Top of Provided entries
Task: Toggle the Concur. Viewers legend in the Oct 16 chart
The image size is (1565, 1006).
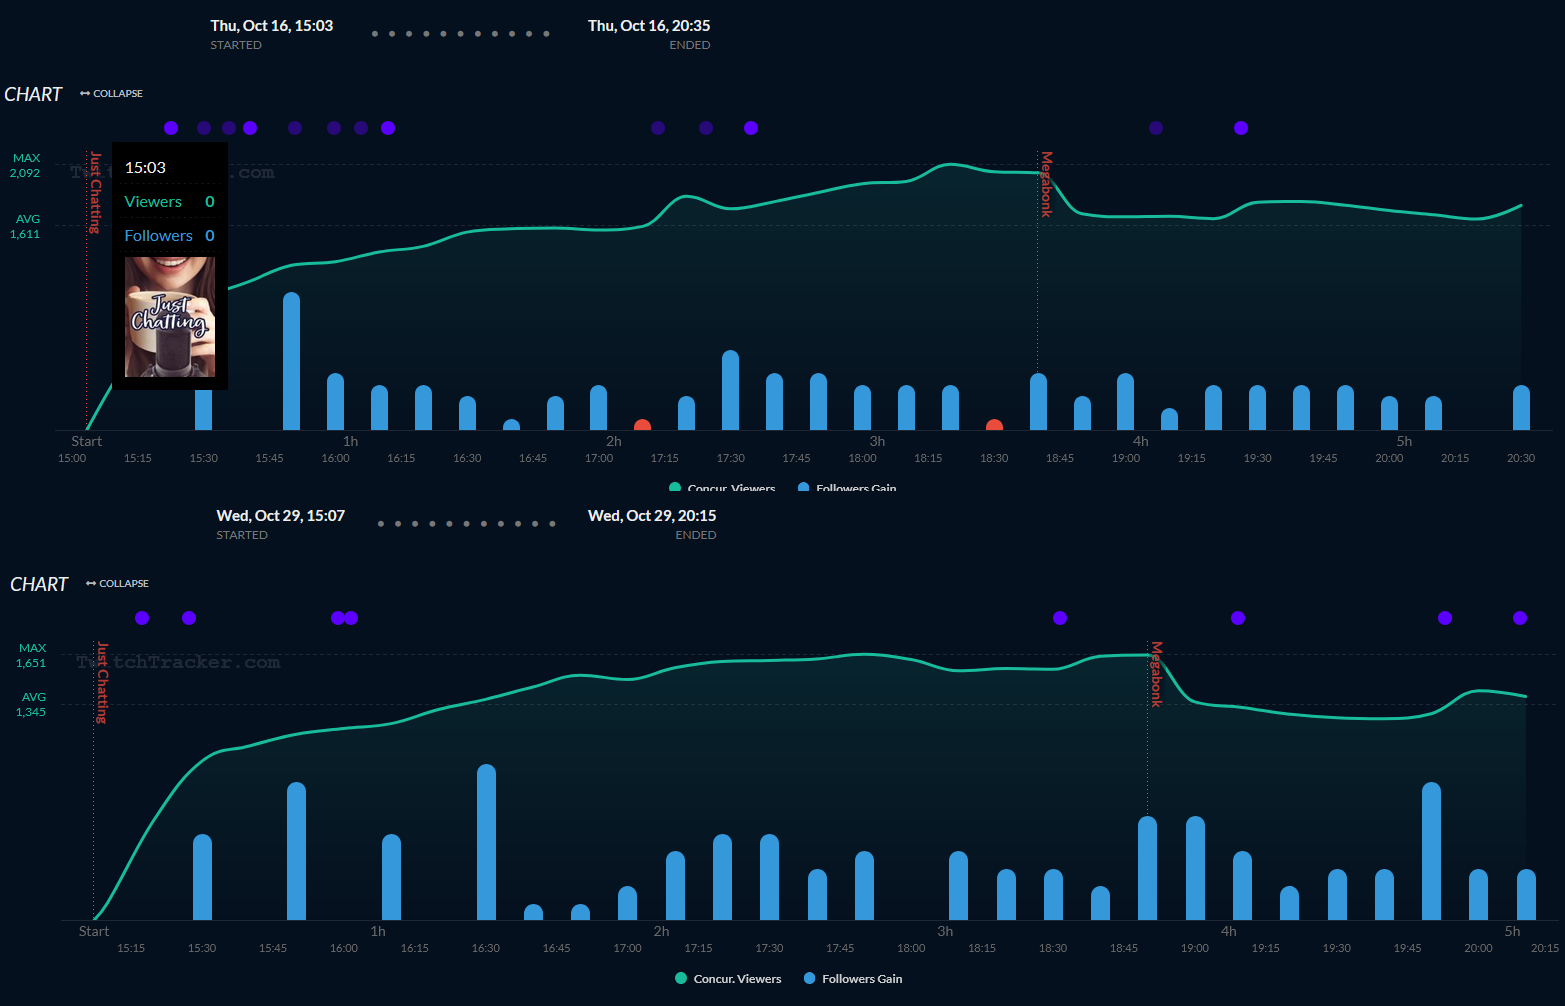Action: pyautogui.click(x=722, y=488)
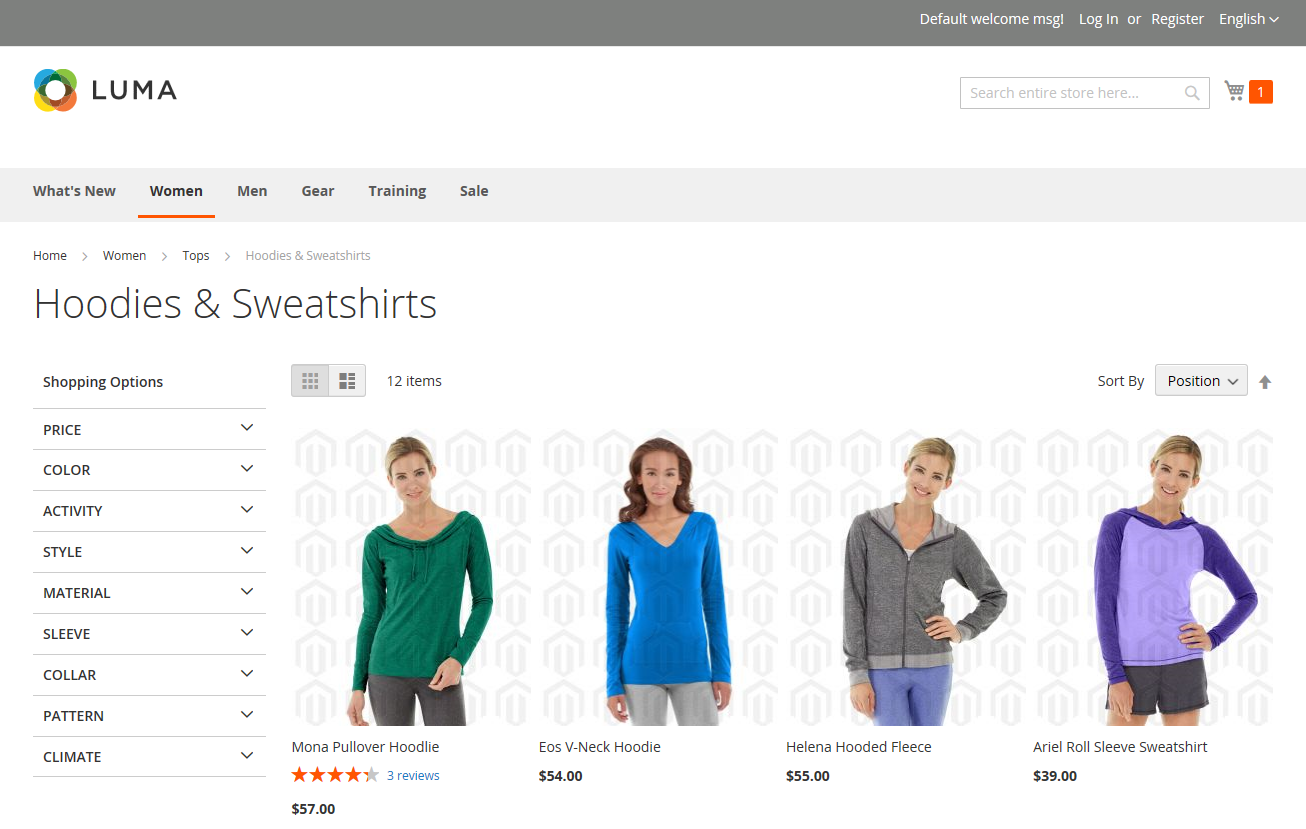Click the Mona Pullover Hoodie star rating

[335, 775]
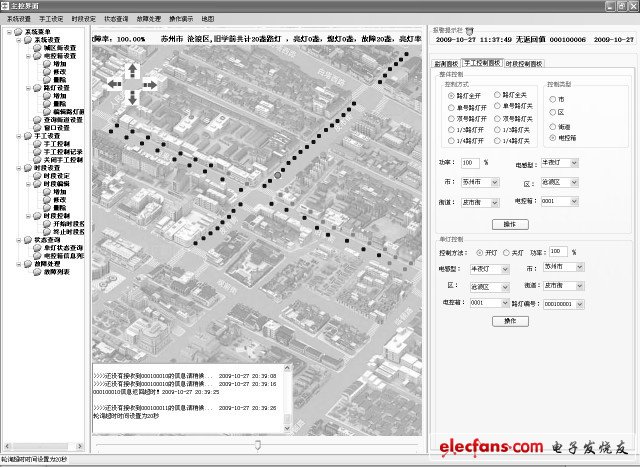
Task: Click 操作 button in overall control section
Action: point(510,224)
Bottom of Provided entries
## Task directions
Repeat every entry above exactly; images stay out of the copy.

## Written response
Task: Toggle the Concur. Viewers legend in the Oct 16 chart
The image size is (1565, 1006).
Action: pyautogui.click(x=722, y=488)
Click the Mona Pullover Hoodie star rating

[335, 775]
Task: Click 操作 button in overall control section
Action: point(510,224)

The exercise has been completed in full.